- [SELECTED EXTRACT]
* Any views expressed in this opinion piece are those of the author and not of Thomson Reuters Foundation.
How can we talk about climate without sending people into a downward spiral of depression?
Between 2000 and 2016, the number of vulnerable people exposed to heat wave events has increased by approximately 125 million. This is set to get worse. Dengue fever has doubled every decade since 1990, reaching 50 to 100 million infections annually, in part because of climate change.
As I read the Lancet Countdown 2017 report sitting at my desk, with the task of having to help communicate its findings to the wider public, I can only think of one thing: basically, we're screwed. So how should I tackle my job as a so-called climate communicator, without sending those who care enough to read about this, into a downward spiral of depression?
It’s a problem many of us are struggling with. An article published in New York Magazine in the summer of 2017 entitled The Uninhabitable Earth, began: “Famine, economic collapse, a sun that cooks us: what climate change could wreck - sooner than you think”. It became last year's most widely shared article on climate change, with over 800,000 shares on social media.
Some of my friends, who never once engaged on this topic, posted it on their Facebook channel, their post was infused with panicked comments echoing my initial reaction to the Lancet Countdown report. This makes us climate communicators ask: How effective is such a piece of text in communicating climate change? It makes the issue feel more important, but on its own, it paralyses, leaving us feeling overwhelmed, disempowered.

- [DATASET RECORDS]
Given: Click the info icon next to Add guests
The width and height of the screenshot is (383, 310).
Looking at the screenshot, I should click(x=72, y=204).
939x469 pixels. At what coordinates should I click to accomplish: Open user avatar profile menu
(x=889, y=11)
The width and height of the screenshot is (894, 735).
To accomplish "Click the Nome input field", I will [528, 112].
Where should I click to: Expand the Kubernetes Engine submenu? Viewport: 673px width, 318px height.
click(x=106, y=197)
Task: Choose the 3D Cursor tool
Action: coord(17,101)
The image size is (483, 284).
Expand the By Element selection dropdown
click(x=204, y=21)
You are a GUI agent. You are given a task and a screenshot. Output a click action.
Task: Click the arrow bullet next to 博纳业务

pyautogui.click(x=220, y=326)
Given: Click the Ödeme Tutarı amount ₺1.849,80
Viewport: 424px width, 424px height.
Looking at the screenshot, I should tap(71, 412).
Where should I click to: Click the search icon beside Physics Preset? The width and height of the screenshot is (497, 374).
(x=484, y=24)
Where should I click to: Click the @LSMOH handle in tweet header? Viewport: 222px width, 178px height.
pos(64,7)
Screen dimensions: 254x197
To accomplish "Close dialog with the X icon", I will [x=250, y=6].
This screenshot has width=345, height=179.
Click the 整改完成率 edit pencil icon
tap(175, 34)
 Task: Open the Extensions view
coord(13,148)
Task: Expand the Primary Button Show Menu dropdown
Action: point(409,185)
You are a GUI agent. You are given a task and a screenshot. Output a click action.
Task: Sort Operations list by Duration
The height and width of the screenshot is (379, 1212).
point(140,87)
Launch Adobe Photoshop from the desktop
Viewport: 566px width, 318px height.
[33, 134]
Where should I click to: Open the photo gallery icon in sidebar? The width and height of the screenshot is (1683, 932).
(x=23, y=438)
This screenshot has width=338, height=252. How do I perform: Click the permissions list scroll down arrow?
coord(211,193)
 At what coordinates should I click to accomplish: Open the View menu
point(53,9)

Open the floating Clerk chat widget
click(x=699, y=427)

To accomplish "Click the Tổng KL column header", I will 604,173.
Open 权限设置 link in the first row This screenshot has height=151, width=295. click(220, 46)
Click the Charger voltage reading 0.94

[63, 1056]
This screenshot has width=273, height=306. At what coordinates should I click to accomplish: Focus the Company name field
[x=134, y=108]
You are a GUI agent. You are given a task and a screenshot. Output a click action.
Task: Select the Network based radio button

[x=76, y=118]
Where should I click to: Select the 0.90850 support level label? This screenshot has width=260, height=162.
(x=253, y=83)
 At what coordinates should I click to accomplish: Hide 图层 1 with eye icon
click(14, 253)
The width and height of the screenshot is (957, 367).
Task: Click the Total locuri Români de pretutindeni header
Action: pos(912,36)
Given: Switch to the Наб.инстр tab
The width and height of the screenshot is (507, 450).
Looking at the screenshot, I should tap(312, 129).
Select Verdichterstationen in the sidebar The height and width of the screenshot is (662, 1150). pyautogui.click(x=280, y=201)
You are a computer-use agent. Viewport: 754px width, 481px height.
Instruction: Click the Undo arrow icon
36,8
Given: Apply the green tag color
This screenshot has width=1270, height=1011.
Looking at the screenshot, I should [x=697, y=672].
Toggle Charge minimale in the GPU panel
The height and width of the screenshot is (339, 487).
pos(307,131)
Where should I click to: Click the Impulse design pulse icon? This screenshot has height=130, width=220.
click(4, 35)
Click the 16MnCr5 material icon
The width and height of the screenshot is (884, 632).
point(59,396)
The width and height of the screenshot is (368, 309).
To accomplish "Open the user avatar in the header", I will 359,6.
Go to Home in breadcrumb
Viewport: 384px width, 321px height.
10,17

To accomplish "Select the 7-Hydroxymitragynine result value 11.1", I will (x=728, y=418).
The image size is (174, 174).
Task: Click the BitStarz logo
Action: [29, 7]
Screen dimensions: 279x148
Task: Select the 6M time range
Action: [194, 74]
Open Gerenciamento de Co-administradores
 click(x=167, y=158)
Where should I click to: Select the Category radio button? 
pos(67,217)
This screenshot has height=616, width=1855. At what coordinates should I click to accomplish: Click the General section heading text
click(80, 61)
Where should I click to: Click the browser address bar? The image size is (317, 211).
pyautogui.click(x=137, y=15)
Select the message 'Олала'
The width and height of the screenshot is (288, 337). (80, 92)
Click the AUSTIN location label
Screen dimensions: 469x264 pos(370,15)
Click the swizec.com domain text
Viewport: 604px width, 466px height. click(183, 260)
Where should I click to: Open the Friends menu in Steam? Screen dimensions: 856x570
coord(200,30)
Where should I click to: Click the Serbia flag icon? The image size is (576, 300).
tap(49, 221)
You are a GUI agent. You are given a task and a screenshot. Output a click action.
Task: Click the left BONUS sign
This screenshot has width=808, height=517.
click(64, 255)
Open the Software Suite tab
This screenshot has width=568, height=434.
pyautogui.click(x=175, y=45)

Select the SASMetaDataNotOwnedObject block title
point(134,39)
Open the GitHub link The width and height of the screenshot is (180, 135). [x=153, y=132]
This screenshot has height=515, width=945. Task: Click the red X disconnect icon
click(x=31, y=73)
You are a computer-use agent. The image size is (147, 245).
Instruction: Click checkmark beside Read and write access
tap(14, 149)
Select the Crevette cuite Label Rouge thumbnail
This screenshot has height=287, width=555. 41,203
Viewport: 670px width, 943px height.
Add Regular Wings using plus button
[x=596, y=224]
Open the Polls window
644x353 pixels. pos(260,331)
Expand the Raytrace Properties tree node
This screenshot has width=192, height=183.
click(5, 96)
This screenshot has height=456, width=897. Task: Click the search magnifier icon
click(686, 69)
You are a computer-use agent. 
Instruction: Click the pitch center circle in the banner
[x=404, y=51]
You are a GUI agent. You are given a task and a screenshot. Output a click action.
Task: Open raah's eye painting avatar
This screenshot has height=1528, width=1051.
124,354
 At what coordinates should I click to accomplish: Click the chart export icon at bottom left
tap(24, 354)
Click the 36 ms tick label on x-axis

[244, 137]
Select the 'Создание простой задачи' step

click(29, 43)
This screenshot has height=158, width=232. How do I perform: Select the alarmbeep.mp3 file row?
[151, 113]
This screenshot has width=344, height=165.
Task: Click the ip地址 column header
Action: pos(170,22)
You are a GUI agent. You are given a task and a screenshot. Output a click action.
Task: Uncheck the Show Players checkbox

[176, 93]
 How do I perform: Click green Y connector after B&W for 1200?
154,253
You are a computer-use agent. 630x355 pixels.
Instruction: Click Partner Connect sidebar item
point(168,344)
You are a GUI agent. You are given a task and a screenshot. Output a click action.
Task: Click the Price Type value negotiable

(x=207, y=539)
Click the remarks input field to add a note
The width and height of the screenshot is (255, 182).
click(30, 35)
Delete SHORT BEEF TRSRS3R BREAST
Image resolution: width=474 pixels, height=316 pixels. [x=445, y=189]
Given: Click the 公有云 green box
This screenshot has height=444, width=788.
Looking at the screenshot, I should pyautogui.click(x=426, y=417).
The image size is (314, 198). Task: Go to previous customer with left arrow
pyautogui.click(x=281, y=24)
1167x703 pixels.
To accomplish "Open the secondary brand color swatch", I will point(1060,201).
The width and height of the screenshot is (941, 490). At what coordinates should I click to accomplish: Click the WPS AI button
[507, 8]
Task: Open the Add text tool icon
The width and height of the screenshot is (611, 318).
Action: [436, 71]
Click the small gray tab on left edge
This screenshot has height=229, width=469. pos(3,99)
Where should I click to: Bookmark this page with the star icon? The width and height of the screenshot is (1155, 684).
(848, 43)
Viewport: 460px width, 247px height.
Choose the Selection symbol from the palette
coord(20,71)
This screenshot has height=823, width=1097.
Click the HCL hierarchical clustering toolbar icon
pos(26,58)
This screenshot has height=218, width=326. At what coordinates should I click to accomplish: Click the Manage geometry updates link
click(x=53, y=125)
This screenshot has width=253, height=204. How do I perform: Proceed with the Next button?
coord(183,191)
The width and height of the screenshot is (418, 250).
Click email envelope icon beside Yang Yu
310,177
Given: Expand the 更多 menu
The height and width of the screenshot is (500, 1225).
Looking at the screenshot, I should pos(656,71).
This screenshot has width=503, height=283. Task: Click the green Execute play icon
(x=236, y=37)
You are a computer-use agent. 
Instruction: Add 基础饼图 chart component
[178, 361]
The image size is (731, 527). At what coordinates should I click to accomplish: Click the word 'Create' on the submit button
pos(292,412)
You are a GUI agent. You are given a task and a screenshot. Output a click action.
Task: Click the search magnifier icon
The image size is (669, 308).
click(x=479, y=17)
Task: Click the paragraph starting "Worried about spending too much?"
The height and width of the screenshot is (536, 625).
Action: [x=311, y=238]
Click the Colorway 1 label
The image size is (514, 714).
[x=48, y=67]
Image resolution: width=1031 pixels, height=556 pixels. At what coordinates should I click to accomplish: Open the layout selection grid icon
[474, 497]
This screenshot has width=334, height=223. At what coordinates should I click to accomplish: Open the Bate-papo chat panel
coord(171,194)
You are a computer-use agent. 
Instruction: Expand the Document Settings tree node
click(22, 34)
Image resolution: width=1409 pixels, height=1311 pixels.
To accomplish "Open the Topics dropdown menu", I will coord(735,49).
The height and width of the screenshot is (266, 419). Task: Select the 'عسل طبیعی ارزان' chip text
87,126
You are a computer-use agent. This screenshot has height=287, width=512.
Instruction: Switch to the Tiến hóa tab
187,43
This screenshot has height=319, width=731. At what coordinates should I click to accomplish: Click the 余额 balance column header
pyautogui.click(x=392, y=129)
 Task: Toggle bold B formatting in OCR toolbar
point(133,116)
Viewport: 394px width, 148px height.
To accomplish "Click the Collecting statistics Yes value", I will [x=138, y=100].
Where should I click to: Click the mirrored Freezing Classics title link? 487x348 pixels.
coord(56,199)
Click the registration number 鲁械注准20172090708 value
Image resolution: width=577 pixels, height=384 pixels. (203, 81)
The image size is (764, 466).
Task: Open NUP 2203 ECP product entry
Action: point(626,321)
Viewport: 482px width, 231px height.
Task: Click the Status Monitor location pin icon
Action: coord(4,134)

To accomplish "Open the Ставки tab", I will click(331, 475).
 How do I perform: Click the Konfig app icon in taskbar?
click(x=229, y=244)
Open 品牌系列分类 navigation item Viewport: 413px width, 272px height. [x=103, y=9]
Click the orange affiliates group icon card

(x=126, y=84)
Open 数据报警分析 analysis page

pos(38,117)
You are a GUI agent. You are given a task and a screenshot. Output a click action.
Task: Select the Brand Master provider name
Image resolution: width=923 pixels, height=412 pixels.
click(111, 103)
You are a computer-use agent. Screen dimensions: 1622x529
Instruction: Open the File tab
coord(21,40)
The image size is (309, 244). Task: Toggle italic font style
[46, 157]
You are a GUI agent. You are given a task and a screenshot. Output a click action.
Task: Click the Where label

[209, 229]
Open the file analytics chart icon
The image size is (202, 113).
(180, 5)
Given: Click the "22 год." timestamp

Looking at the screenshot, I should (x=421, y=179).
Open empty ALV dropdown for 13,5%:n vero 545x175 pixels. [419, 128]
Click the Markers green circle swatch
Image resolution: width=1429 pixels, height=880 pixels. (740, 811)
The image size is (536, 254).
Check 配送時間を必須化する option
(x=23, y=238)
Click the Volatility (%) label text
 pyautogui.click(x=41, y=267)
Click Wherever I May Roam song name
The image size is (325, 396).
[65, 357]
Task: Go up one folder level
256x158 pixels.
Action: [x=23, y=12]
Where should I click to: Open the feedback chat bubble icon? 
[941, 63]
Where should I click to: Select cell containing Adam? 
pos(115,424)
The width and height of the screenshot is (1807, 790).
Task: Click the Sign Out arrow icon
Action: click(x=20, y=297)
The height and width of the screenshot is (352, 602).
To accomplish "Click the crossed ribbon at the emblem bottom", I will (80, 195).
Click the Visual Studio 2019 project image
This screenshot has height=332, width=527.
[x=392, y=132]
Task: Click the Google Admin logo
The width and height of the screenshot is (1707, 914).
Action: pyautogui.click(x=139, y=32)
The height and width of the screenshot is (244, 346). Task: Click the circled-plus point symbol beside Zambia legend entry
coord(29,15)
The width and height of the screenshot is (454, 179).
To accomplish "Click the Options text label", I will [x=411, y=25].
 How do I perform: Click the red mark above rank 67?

- [PROBLEMS TO SOLVE]
a – Answer these questions from the opinion piece on climate communication:
(i) By about how many people did heat wave exposure among vulnerable people grow between 2000 and 2016?
(ii) Which report was the writer reading at the desk?
(iii) How many social media shares did The Uninhabitable Earth receive?
b – Set down a passage of the opinion piece on climate communication word for word. Begin at the words "Between 2000 and" and stop after "of climate change.".
c – Supply the next part of the opinion piece on climate communication, picking up right after its last sentence.
The records above come from a separate source and have no connection to the opinion piece on climate communication.

- [ANSWERS FOR THIS EXERCISE]
a –
(i) Approximately 125 million.
(ii) The Lancet Countdown 2017 report.
(iii) Over 800,000.

b –
Between 2000 and 2016, the number of vulnerable people exposed to heat wave events has increased by approximately 125 million. This is set to get worse. Dengue fever has doubled every decade since 1990, reaching 50 to 100 million infections annually, in part because of climate change.

c –
Additionally, each and every one of us have a limited amount of concern to go round. I for one can’t think of a birthday present for my dad. For some such concerns might extend to military threats, access to contraception, or other severe daily problems that take precedence in comparison to the distant humming buzz of climate change.
This is just human nature - but climate communicators have often exacerbated the problem by focusing on events that are going to happen a long way into the future and geographically far away. When looking at NASA´s forecasts, with warnings about the Arctic Ocean likely to become ice free in the summer before mid-century, I feel concerned, but not exactly worried.
I was particularly worried when I moved to Germany, which had recently been shaken by unusual storms and flooding. That storm in Berlin which nearly smashed my window with my own plant, or those floods in the nearby area where my family lives, are a clear reality check of what's to come as extreme weather becomes the norm.
Besides, I'm only just beginning to get the extent to which extreme weather has immediate health impacts: drowning, getting injured by hitting things, catching illnesses from contaminated water and food, or mess with my own mental well-being. Such information about the potential health impacts of climate change creates a powerful way in to talking about climate change.
Health professionals are increasingly being called upon to be champions in this area, encouraged to speak out to their own patients and local policymakers on the health dangers of climate change such as asthma, allergies and the spread of certain diseases.
An important part of their work, however, is also to show that many of the steps we take to combat climate change have immediate health benefits. The massive increase in wind and solar energy helped prevent the premature deaths of up to 12,700 people over a nine-year period in the United States.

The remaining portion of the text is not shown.